— begin MATERIAL PROVIDED —

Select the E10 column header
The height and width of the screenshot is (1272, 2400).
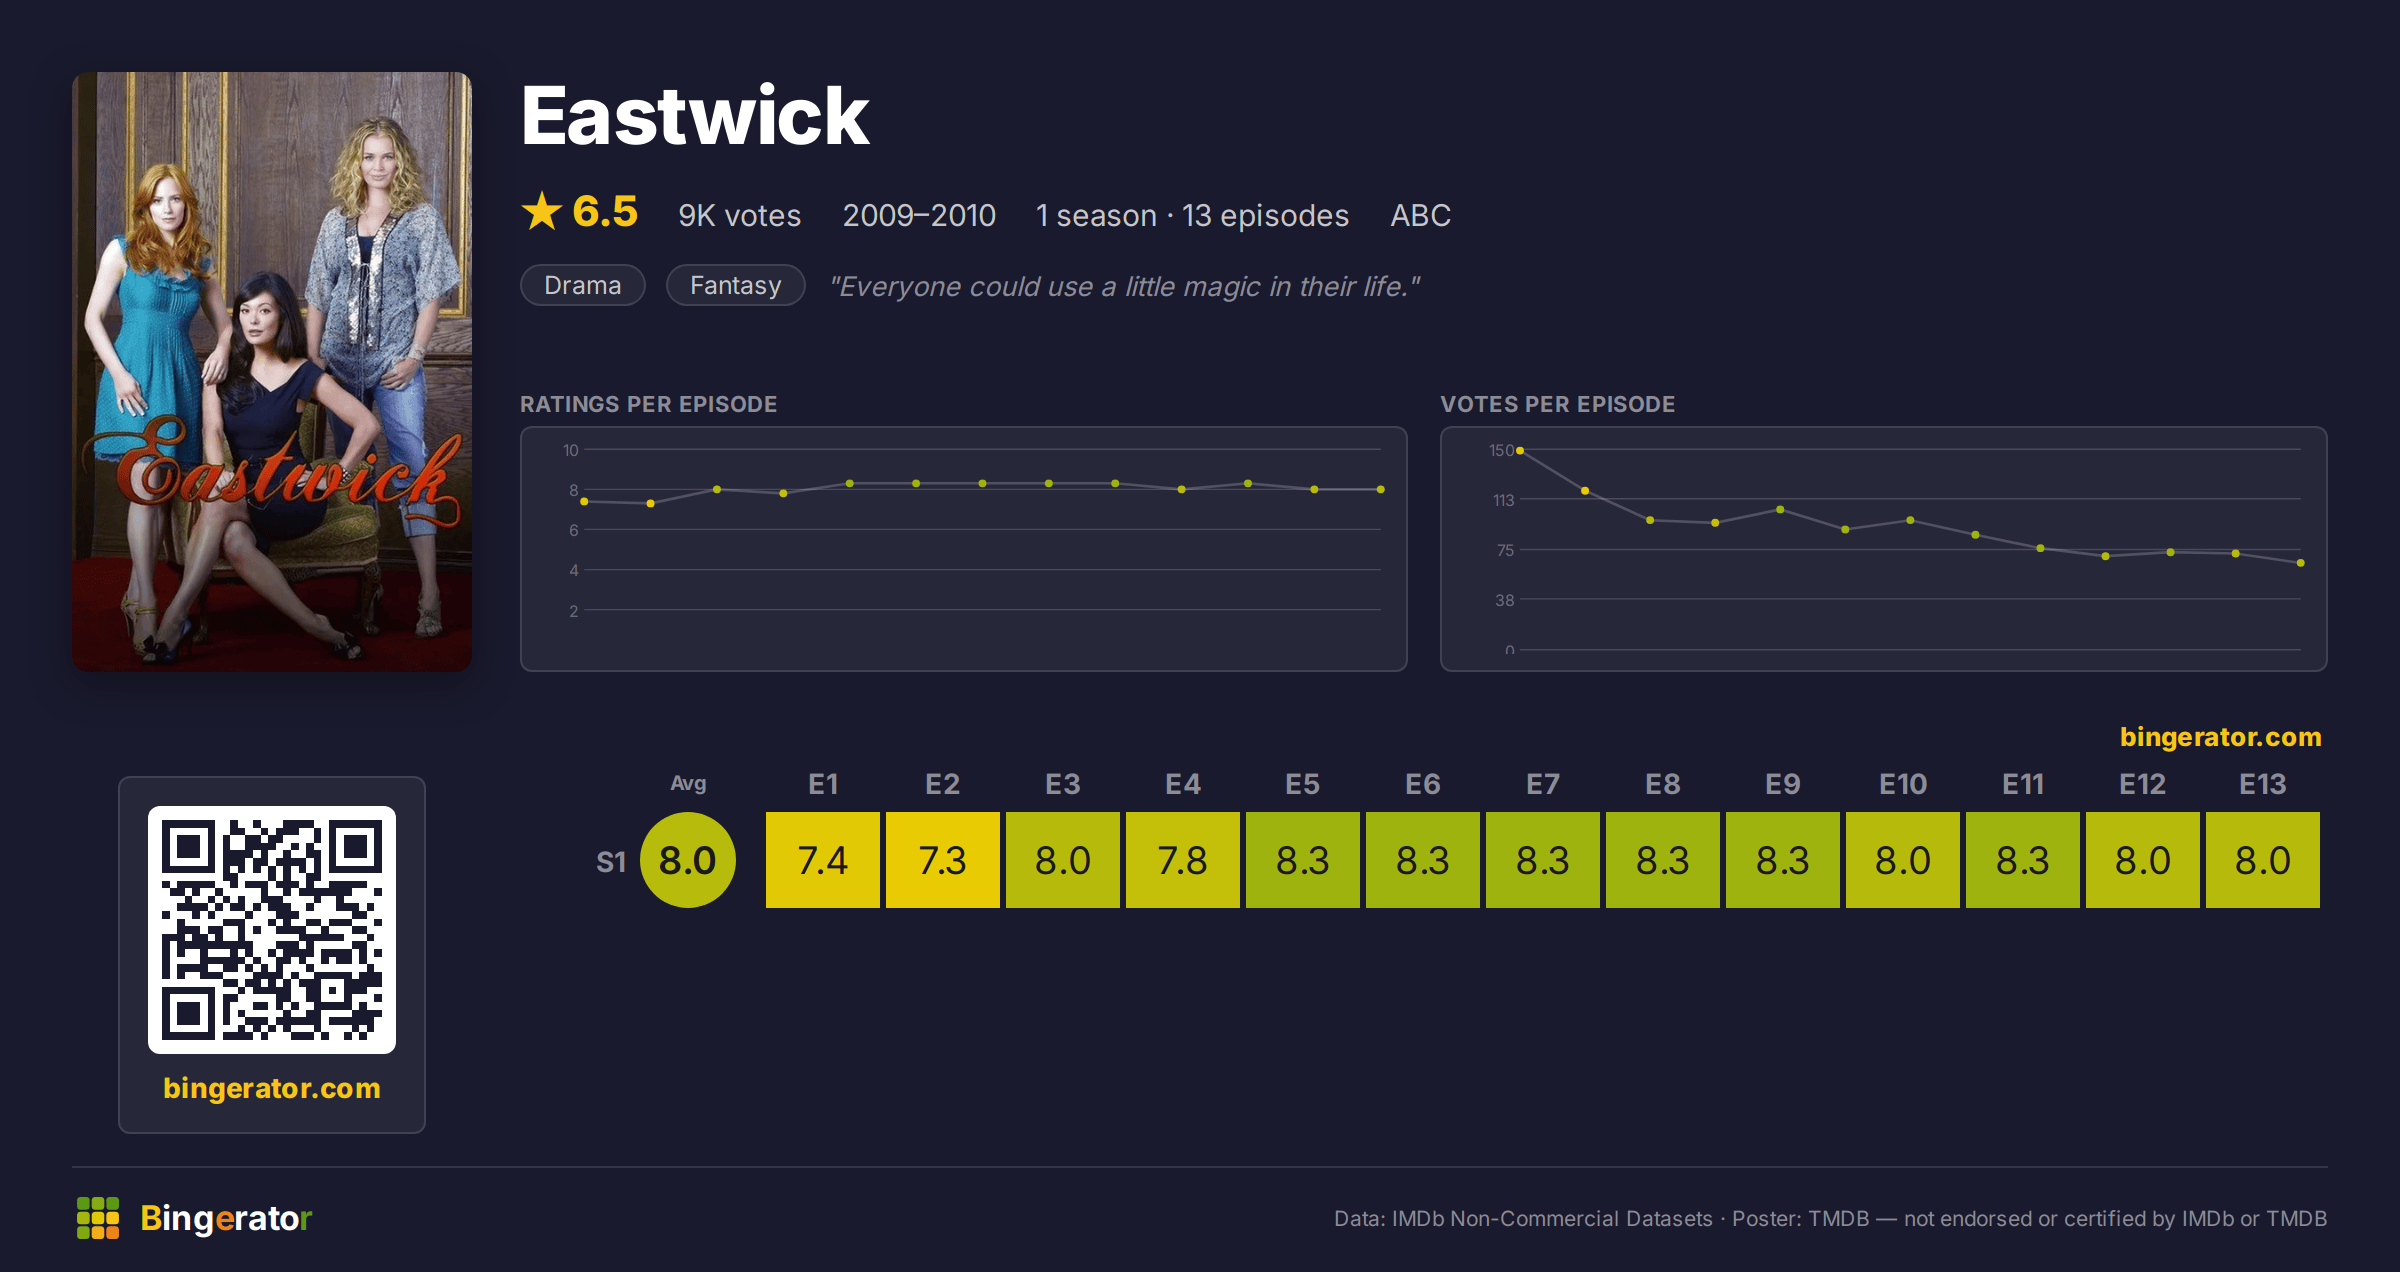coord(1903,784)
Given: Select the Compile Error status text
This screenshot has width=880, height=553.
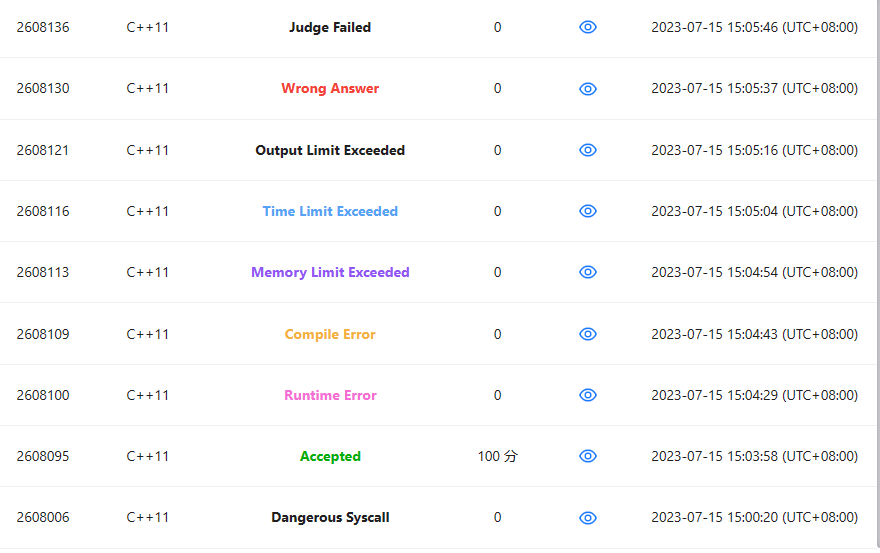Looking at the screenshot, I should 330,335.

— end MATERIAL PROVIDED —

* **OBJECTIVE**
Write out the text of each item above word for word, leaving out the pictures.

* **WORKED ANSWER**
Select the E10 column header
The height and width of the screenshot is (1272, 2400).
coord(1903,784)
Given: Select the Compile Error status text
This screenshot has width=880, height=553.
Looking at the screenshot, I should 330,335.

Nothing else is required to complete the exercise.